Believe it or not, as of this writing (morning of Thursday, October 22), there is still limited seating available for Joshua Redman‘s series of trio shows at the Jazz Standard, which runs through the 25th. You’ll probably have more luck with a weekday or one of the Sunday night sets (7:30 and 9:30 only) – or if you’re a jazz fan and you’re in the neighborhood, you can try your luck  in the event that somebody reserved and then didn’t show up. Because this is a series of shows you should see, in a room particularly suited to such intimate, soulful performances.

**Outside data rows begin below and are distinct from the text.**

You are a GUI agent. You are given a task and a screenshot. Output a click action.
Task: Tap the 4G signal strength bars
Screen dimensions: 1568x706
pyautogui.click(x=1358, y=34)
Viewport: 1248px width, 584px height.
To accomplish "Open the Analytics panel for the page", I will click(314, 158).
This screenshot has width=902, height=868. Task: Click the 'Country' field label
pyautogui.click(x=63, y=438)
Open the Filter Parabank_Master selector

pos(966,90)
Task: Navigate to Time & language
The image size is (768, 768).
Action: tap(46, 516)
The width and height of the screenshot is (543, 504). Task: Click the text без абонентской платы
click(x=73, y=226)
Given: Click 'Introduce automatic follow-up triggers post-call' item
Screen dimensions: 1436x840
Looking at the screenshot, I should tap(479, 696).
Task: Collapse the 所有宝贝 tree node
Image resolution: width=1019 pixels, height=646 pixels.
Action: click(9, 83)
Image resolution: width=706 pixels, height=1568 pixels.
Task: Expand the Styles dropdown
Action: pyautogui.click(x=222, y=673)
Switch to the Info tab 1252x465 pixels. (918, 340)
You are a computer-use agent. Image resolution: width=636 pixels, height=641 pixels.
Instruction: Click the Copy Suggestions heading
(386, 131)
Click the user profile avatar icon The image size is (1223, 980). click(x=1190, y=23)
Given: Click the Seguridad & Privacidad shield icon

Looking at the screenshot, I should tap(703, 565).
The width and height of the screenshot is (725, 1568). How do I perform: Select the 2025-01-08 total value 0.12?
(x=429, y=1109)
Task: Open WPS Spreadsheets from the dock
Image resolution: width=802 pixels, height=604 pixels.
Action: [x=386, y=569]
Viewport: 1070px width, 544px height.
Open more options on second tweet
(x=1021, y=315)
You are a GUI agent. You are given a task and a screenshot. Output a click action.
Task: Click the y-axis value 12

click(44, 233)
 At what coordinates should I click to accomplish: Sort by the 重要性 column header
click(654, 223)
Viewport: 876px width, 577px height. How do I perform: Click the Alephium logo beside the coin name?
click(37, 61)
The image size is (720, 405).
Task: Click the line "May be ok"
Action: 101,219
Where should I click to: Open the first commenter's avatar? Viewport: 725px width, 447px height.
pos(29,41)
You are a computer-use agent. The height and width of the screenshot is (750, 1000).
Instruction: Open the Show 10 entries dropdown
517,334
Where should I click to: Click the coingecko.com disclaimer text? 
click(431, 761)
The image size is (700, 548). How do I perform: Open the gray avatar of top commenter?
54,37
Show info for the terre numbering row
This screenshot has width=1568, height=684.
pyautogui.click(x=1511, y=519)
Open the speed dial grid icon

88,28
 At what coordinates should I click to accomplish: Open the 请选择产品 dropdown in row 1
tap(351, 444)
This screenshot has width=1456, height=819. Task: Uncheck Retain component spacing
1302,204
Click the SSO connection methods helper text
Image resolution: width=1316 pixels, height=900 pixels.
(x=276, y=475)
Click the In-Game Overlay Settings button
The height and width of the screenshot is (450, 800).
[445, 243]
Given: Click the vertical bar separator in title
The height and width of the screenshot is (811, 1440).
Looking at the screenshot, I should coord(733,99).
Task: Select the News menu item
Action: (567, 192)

It’s hard to believe that last night’s first set was Joshua Redman’s Jazz Standard debut, and he made it a memorable one. Backed by the solid, tasteful groove of Matt Penman on bass and Gregory Hutchinson on drums, Redman reminded how perfectly his sound works in this format (an all too rare setup for the sax player, even with the resounding success of his 2007 trio album Back East). They opened with a cleverly idiosyncratic, tongue-in-cheek, latinized version of “the one song you wish you’ll never hear again,” as Redman called it, Mack the Knife. Moving from an expansive, bluesy intro, the melody only took shape after a long, casually swinging buildup – was it merely a playful quote, like the others Redman had thrown in, or was it the actual song?

From there, they didn’t waste time getting to what would turn out to be the best song of the set, Ghost, from Redman’s latest cd Compass. It’s a pensively unwinding modal masterpiece, Penman unwaveringly maintaining the suspense as Redman methodically paralleled him, taking the melody deeper and deeper into darkness. Hutchinson finally took it out on an equally tense, gripping note, playing the snare with his hands for a murky, booming ambience. Their covers were also typically purist. Freddie Hubbard’s Crisis took on a defiant, early 70s feel as Redman swung out and around its catchy, chromatic four-note descending hook; Ellington’s Sophisticated Lady was a lush, romantic clinic in how to use the blues scale without ever lapsing into cliche. A breezy, slightly post-bop inflected original bore some impressive resemblance to JD Allen with Redman running scattershot within its tight, catchy architecture, Hutchinson joyously straight-ahead, feeling the room and not overdoing it when it came time for his solo. Finally, at the end of the last number, a 4/4 funk tune with a James Brown catchiness and simplicity, Redman cut loose with some oboeish chromatics – as usual, throughout the show he’d stayed within himself, never overplaying, always making his notes count, purist that he is. He’s never let the hype go to his head, still playing like one of the greats of the fifties. Take a trip back to a great place in time and see one of these shows – it may be awhile before you get a chance to see another like it.